Set down exactly the lines from the one containing "Click the 3-SHAKE logo" through the last line of the data below, and no others.

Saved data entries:
++++++++

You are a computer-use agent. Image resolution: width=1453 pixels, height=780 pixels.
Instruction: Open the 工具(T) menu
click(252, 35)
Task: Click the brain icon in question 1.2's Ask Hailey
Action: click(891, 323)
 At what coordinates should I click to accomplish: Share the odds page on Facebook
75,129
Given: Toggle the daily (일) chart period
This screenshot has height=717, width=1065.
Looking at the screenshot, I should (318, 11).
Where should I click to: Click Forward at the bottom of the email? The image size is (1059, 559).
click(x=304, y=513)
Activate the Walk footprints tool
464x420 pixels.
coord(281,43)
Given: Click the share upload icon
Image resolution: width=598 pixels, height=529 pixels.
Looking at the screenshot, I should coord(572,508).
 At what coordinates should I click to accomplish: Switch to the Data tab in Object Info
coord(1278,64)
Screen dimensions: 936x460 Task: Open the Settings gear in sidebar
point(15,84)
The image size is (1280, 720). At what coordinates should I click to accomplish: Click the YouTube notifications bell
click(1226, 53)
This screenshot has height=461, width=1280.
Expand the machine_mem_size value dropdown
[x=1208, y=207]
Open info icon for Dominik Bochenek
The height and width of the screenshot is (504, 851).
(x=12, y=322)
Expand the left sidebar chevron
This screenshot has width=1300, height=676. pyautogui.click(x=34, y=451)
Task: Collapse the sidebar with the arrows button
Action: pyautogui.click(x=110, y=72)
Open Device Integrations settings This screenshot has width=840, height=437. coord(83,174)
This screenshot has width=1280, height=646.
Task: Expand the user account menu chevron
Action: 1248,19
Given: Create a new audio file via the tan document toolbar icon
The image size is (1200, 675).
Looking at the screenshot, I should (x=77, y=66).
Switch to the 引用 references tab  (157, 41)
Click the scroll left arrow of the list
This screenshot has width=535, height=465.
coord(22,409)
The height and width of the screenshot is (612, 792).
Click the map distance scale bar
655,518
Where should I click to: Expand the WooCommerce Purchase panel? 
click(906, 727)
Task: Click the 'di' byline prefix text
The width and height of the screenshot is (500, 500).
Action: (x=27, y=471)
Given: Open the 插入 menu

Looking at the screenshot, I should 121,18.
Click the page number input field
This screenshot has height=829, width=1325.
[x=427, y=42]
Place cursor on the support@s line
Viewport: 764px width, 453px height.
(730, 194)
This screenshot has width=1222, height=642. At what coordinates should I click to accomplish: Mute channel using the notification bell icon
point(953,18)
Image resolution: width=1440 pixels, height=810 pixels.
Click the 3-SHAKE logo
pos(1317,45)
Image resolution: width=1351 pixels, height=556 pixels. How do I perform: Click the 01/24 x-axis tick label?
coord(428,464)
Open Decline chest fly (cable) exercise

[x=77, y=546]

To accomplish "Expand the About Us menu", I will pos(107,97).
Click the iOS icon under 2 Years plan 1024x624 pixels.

++++++++

▸ **Response area**:
Click the 3-SHAKE logo
pos(1317,45)
Image resolution: width=1351 pixels, height=556 pixels. How do I perform: Click the 01/24 x-axis tick label?
coord(428,464)
Open Decline chest fly (cable) exercise

[x=77, y=546]

To accomplish "Expand the About Us menu", I will pos(107,97).
Click the iOS icon under 2 Years plan 1024x624 pixels.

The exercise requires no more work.